Found nothing about this by searching.

I was browsing the library today and found a book called "We Never Learn: The Gunk Punk Undergut, 1988-2001"

I recently read a little about it in the local Columbus paper because the author was the singer for a Gunk Punk band called the New Bomb Turks from Columbus.

I for one, had not heard of this style but after listening to a couple of tracks and reading a few chapters it is very interesting. Apparently some well known bands got their start in some of these scenes. Bands such as The Hives, The Strokes, White Stripes (you know all those garage revival bands?)

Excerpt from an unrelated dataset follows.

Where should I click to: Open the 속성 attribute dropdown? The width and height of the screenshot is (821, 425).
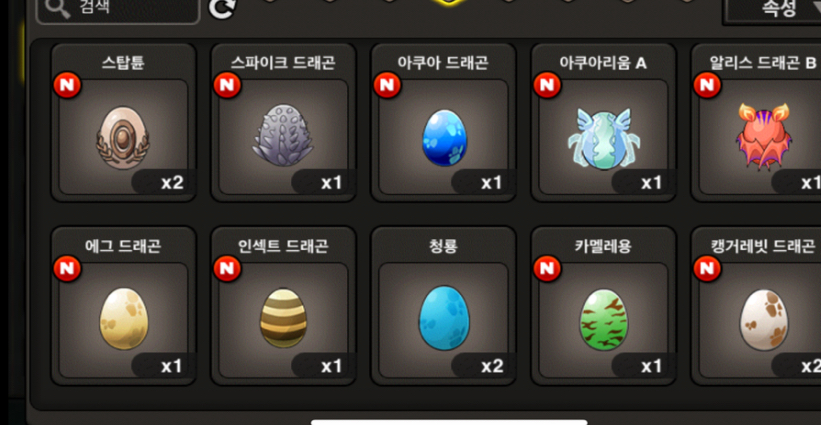pos(772,10)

Anyone know more about this?
I've never heard of it, though I am intrigued.

That's.....about all I have. Sorry yo.
That's funny, because that's the exact same thing that I know about it.

From listening to it, it sounds like a mash up of some old style Rock N Roll with Saxes and Horns that you can dance to, with some really low quality recording of some awesome hardcore punk.

This is from Wikipedia:
Gunk Punk is a sub-genre of punk rock that ignores hardcore punk politics, and revolved heavily around a garage punk or blues punk sound, though avoids cliche, mop top, standards often associated with traditional garage rock. Gunk Punk is also heavily rooted around rock and roll and fun live shows.

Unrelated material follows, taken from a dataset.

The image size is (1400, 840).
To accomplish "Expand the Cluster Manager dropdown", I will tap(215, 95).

The genre was most active in the pre-internet days of 1988 to 2001, with a burst of lo-fi releases on Crypt Records, Goner Records, Sympathy for the Record Industry, Norton Records and In the Red Records. These punk records were influenced by on the bands like The MC5, The Sonics, The Stooges, The Flamin' Groovies and The Cramps.

Examples of Gunk Punk bands are The Oblivians, The Dwarves, New Bomb Turks, The Gories, The Devil Dogs, Supersuckers, The Cynics, and Billy Childish.

In the 2010 book "We Never Learn: The Gunk Punk Undergut, 1988-2001," author Eric Davidson (of the New Bomb Turks) chronicled this wave of rock and roll.

This movement of "trashy punk" and "down and dirty rock-n-roll" lead to current bands such as Reigning Sound, The White Stripes, The Hives and The Dirtbombs.
I guess.

It's funny though because I was trying to post some examples of the bands mentioned in the book, and most of them have none of their songs on youtube.
I bought an old epitaph comp cd from 1998 from a friend, and it has Defiled by the New Bomb Turks on it. I ****in' love that song. I didn't know they were part of their own special subgenre, though.